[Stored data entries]
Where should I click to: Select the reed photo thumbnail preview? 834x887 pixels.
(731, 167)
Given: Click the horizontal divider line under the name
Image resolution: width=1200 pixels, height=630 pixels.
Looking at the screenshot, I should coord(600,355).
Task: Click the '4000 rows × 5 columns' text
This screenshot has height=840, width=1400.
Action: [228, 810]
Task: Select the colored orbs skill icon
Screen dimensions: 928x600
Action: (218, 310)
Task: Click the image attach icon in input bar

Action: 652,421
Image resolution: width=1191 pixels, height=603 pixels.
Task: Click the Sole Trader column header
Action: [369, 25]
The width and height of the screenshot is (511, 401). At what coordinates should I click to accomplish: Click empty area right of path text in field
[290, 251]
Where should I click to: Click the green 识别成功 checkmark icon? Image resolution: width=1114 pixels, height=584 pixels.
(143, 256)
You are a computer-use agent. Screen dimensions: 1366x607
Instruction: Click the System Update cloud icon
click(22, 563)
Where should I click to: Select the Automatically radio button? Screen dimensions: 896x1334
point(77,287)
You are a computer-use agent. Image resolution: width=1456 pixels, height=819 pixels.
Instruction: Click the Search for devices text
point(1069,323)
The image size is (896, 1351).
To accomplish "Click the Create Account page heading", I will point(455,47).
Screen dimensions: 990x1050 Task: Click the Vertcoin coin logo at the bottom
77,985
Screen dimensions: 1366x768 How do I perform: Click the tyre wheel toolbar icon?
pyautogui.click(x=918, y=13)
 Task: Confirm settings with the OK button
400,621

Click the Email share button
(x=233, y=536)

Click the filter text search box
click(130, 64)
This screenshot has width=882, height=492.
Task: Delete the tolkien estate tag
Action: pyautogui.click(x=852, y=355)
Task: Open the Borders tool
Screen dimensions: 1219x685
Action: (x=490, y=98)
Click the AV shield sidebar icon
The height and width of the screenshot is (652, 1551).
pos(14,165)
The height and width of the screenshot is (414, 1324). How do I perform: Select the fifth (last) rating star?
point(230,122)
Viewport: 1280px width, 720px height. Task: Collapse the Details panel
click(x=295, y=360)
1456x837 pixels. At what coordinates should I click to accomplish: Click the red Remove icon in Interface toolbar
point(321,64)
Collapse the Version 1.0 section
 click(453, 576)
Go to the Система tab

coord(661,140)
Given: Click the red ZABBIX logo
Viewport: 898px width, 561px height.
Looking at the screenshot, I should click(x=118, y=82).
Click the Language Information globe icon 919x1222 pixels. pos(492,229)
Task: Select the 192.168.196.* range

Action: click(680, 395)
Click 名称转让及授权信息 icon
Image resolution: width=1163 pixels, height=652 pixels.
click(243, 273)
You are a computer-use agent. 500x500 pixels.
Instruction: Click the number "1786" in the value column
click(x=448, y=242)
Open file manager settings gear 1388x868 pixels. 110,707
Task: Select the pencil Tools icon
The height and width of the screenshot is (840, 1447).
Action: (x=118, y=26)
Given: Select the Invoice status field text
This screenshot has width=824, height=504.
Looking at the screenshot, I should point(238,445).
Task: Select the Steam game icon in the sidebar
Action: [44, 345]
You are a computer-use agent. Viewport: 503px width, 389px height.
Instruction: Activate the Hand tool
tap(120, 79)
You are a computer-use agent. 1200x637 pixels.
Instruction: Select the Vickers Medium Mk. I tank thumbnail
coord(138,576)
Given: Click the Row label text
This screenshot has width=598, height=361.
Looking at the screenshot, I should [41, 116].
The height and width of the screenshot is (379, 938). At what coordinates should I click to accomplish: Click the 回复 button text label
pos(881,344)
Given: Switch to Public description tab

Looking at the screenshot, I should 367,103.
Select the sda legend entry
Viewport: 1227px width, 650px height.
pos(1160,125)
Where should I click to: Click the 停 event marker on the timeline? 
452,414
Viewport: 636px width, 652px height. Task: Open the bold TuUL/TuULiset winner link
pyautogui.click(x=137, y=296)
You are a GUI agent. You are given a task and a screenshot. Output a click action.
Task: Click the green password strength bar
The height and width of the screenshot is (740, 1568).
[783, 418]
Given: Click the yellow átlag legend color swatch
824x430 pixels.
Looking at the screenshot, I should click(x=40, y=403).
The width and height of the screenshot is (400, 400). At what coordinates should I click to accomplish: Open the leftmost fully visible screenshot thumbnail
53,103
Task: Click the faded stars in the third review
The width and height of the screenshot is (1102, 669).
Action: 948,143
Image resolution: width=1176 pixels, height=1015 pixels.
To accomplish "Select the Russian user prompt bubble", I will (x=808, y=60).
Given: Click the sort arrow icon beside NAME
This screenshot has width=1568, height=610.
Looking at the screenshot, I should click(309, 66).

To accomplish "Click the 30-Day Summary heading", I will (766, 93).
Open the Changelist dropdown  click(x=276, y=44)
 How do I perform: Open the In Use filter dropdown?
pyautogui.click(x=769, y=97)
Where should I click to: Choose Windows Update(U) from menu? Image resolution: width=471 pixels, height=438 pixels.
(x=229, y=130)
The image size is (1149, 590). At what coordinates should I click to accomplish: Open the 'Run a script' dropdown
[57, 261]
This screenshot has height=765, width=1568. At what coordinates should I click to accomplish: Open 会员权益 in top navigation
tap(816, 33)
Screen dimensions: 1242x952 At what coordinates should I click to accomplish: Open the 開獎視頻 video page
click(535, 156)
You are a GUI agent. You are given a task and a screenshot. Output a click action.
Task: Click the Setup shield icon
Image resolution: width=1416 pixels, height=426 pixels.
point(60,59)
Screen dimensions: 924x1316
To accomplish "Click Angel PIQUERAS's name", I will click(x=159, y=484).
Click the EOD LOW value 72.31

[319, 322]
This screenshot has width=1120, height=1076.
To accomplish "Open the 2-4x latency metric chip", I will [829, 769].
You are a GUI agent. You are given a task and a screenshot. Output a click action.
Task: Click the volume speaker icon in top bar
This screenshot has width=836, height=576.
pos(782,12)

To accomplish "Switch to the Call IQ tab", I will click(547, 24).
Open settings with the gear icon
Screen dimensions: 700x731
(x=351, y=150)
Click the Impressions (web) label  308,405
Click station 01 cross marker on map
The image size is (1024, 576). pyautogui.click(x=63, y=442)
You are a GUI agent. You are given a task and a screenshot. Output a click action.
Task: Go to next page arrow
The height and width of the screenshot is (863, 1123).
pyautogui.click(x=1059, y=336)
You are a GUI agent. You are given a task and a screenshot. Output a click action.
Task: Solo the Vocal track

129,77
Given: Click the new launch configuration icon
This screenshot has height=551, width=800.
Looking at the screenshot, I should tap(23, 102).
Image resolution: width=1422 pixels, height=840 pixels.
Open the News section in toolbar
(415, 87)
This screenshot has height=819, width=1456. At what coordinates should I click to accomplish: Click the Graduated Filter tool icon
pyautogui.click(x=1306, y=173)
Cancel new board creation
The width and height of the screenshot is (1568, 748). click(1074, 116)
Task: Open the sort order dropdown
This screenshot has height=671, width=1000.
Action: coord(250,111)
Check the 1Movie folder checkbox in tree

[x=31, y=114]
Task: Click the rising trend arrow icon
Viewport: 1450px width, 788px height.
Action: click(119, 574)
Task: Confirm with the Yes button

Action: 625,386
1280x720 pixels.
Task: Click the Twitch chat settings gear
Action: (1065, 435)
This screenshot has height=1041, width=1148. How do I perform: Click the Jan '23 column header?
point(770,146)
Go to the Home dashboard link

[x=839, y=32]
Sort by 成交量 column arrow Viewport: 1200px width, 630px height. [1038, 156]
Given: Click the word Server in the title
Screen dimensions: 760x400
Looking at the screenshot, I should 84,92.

About this task. Starting from the records above, filter out all lines except those containing the word "computer".

Written answer.
You are a computer-use agent. Screen dimensions: 1366x607
You are a computer-use agent. Image resolution: width=1456 pixels, height=819 pixels.
You are a computer-use agent. 500x500 pixels.
You are a computer-use agent. Viewport: 503px width, 389px height.
You are a computer-use agent. 1200x637 pixels.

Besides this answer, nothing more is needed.